The methods, as mentioned above, are explained in depth in these brilliant videos, and would help you to decide the most suited option for testing your product.
For our product, we trusted the landing page method that got us over 400 sign-ups. The new landing page had a better traction which got us 2000+ sign-ups.
Old Landing Page>
New Landing Page>
Why Product Testing And Metrics Are Critical?
Eric expects entrepreneurs to stay clear of vanity metrics and suggests that every step should be actionable, auditable and accessible and should have a measurable impact. This would ensure growth since ‘better analytics lead to better results’.
Let’s take the example of pricing your product. Let’s also assume that you quote it at a price of $W along with three other variants at $X, $Y and $Z.
In the initial launch days, measure the traffic that each of this value has generated and which pricing model has got your product the maximum leads. Jason Fried, Co-Founder of BaseCamp mentions that they went ahead with the pricing model that felt right, which is a very dangerous position to be in, especially when you are acquiring customers, without any experience. It is always better to analyse metrics and then feel sorry , rather than doing things because they felt right.
HootSuite priced their product by evaluating their new sign-up data.
Once you have established the best fit, make sure that this cycle is re-visited at least once every year. This is one of the very many measurable points in a growing start-up and every entrepreneur should abide by it.
Why Entrepreneurs Should Not Run Behind Planning?

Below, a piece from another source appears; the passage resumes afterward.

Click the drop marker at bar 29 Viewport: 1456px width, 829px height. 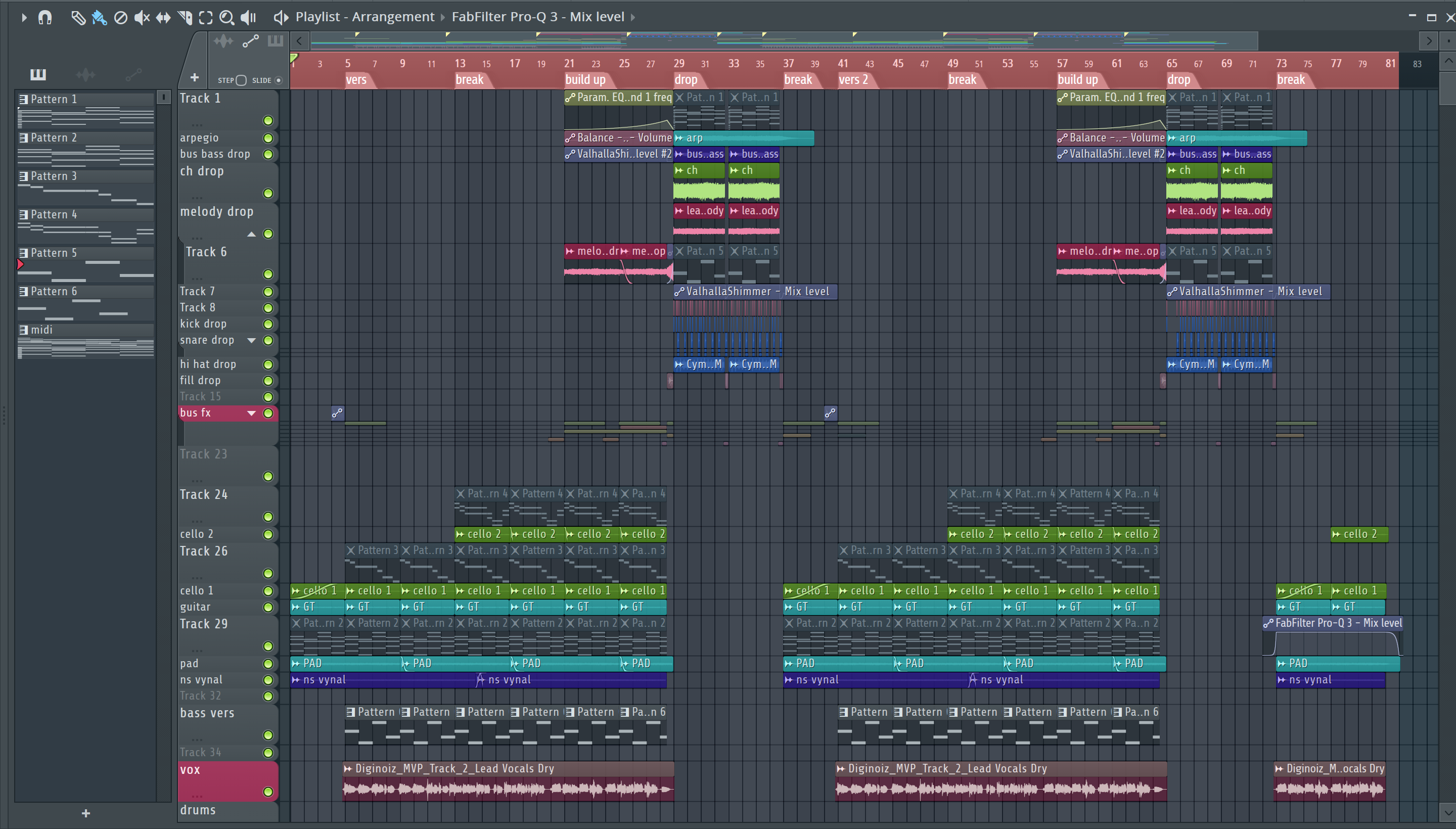tap(686, 80)
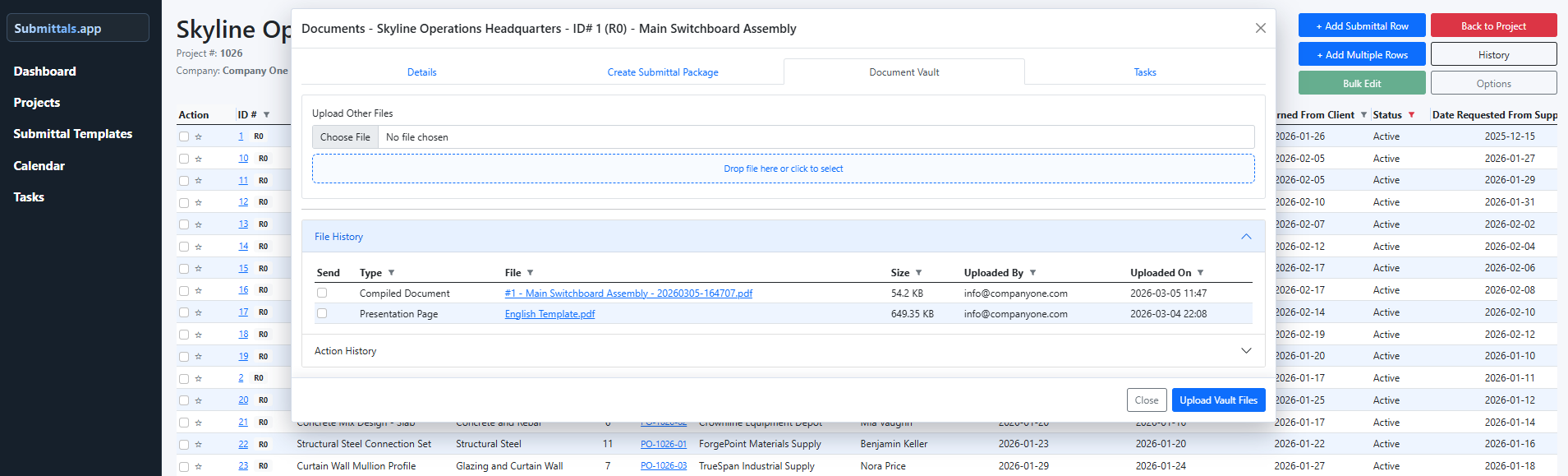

According to Steve Blank “The founders of lean startups don’t begin with a business plan; they begin with the search for a business model. Only after quick rounds of experimentation and feedback reveal a model that works do lean founders focus on execution”.
In an enlightening post, he has opened many facets about this principle. He has also stated the crisp differences between a lean and traditional approach.
Many entrepreneurs have stuck to this belief, in fact one of them have made an exceptional discovery on their way. Mikael Cho, Co-founder of Pickcrew has shared his insights on how a side project saved their start-up when they were busy making changes to their existing business model, and that’s when Unsplash was born.
While many start-up may dismiss this methodology, I personally favour this method. The principles of lean methodology if applied prudently, would save finances and help you to to increase the deliverability of your product.
It would also help you gain traction with the most important in business- your valued customers.